• **STATED GOAL**:
Please count the rows below that contain the string "height", with case mattering, and reply with that number alone.

• **RECORDS FOR THIS EXERCISE**:
begin

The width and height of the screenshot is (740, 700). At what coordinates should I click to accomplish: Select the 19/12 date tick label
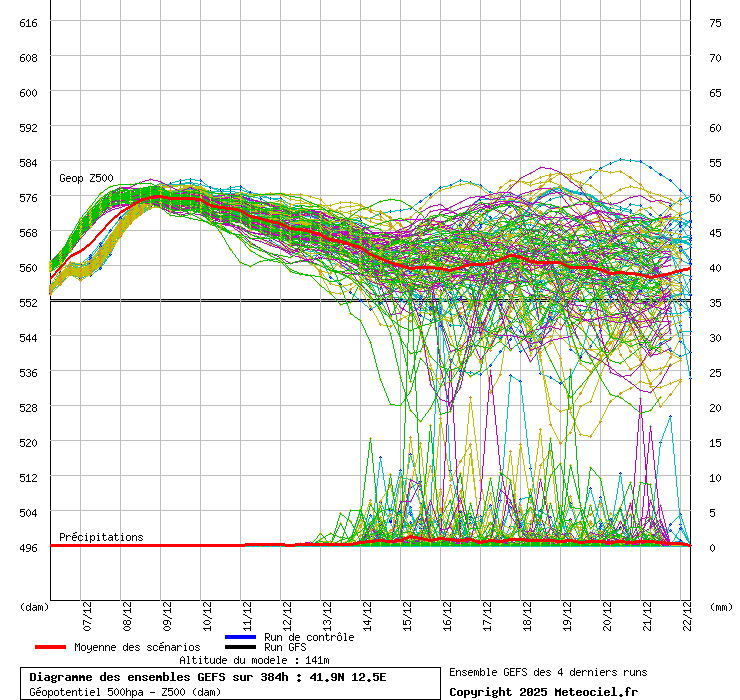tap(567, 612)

end
begin

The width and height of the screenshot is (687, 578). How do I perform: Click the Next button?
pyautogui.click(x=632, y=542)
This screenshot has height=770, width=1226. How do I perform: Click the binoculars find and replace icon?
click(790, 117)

end
begin

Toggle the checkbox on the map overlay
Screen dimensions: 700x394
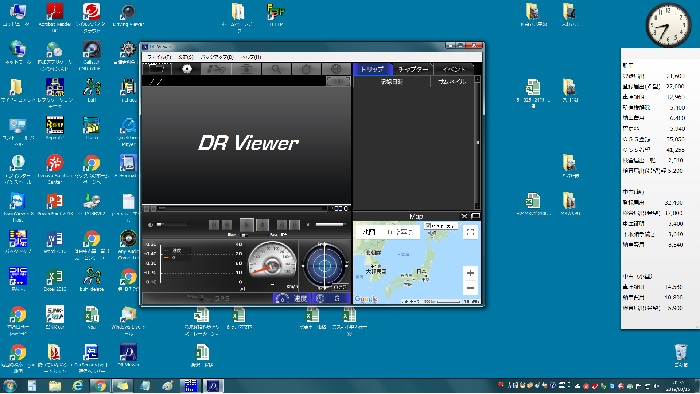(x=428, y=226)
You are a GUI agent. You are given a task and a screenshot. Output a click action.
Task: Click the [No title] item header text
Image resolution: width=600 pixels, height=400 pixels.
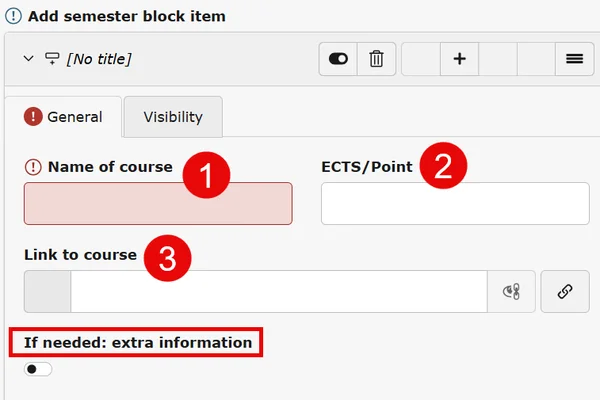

end

• **REPLY TO THE EXERCISE**:
4